■ **Records provided**:
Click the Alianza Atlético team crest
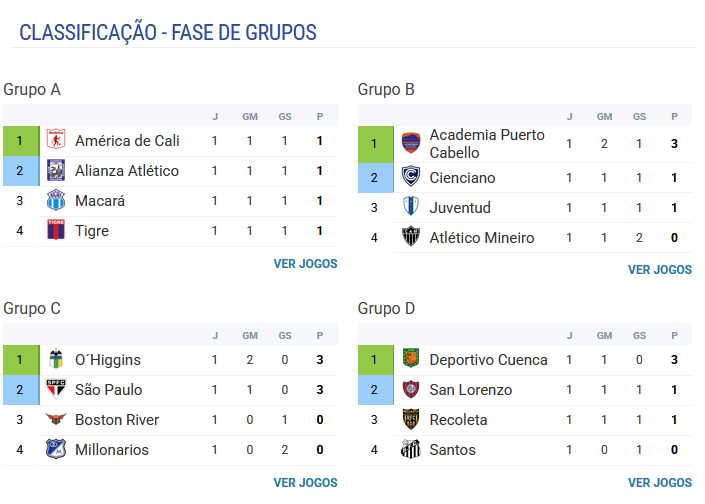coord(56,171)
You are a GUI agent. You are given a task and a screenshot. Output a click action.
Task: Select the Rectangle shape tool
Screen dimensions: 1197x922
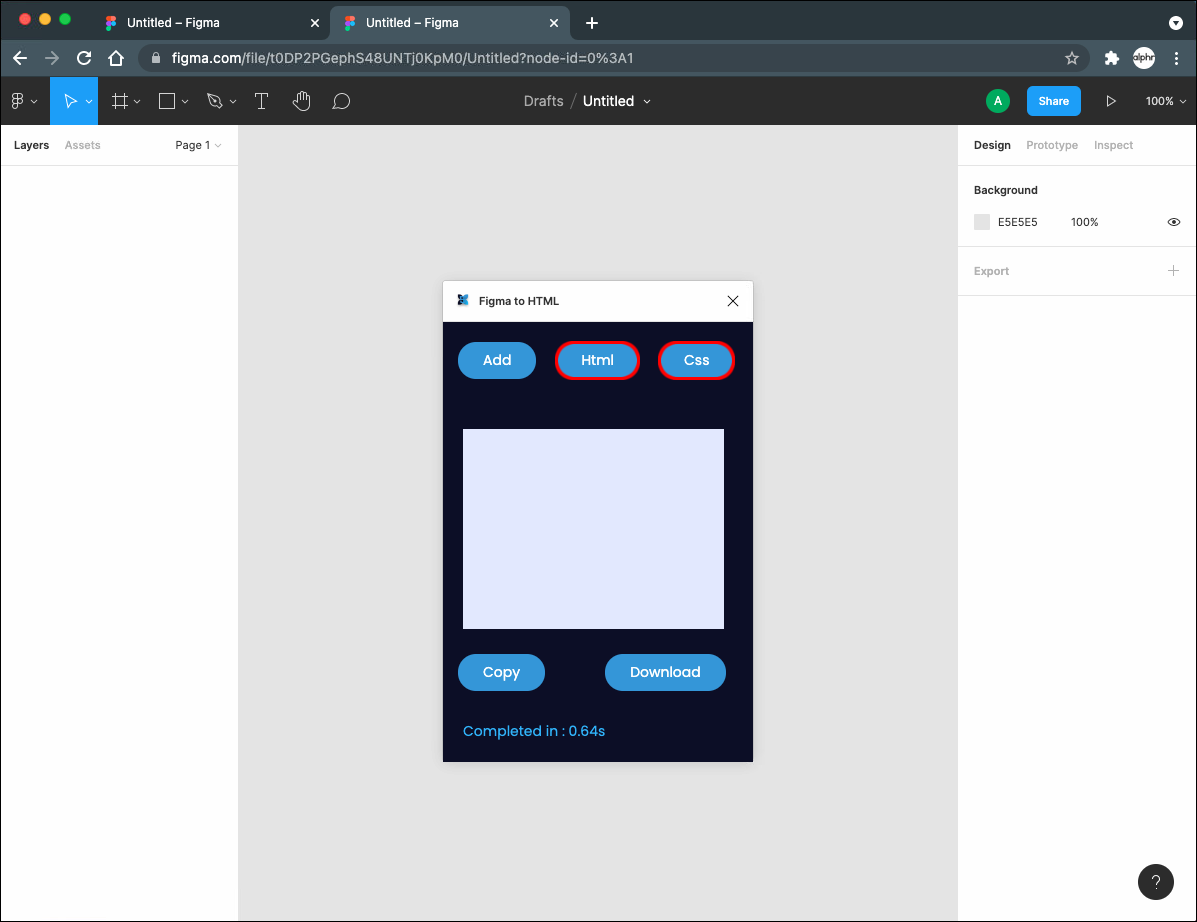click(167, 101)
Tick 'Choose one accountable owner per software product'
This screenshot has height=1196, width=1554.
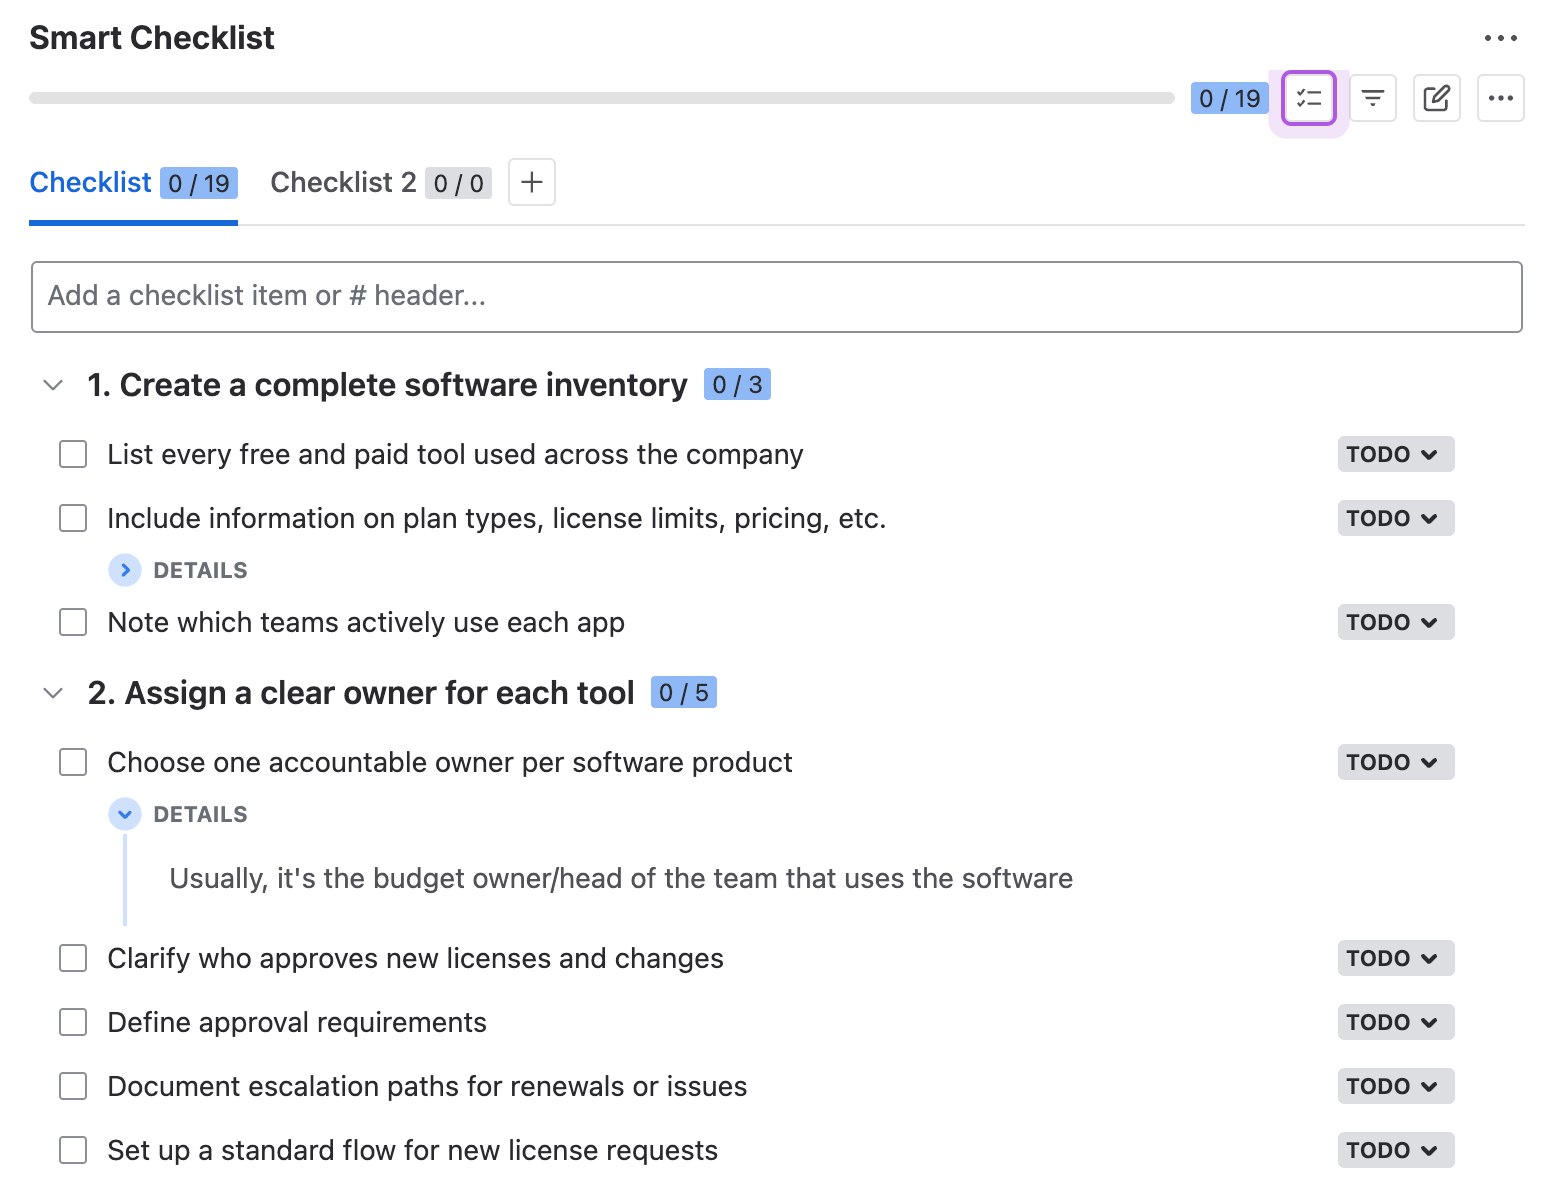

---

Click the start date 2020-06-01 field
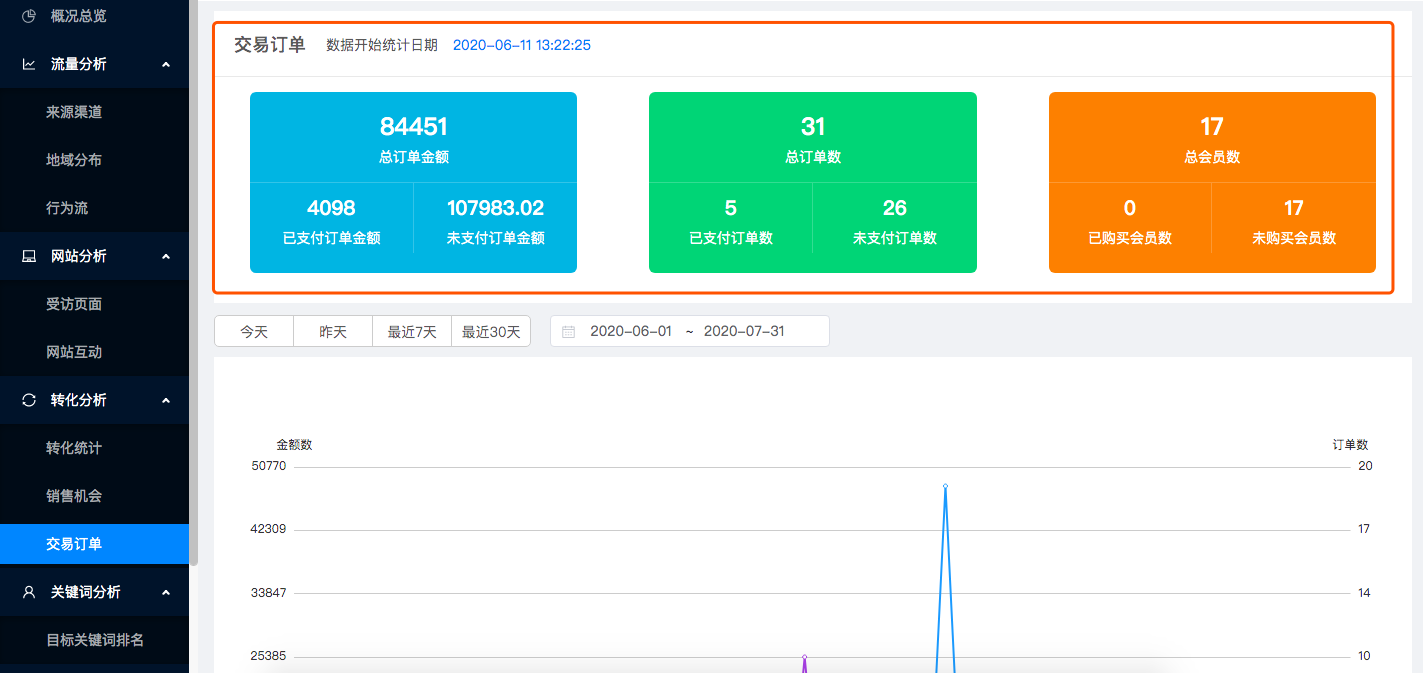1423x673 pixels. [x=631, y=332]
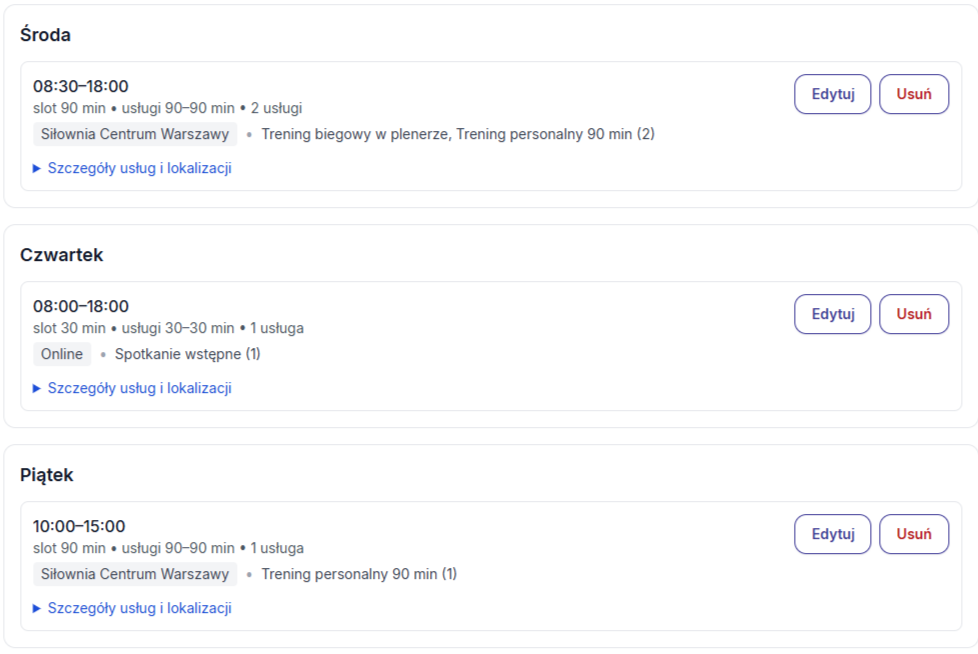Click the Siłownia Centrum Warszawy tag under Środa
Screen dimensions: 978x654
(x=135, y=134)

■ **What is being asked**:
Give back, exactly as written, the stretch from the line with "Tick 'Choose one" through the line with "This screenshot has height=1196, width=1554.", and no other lines from the records above.

■ **Your solution**:
Tick 'Choose one accountable owner per software product'
This screenshot has height=1196, width=1554.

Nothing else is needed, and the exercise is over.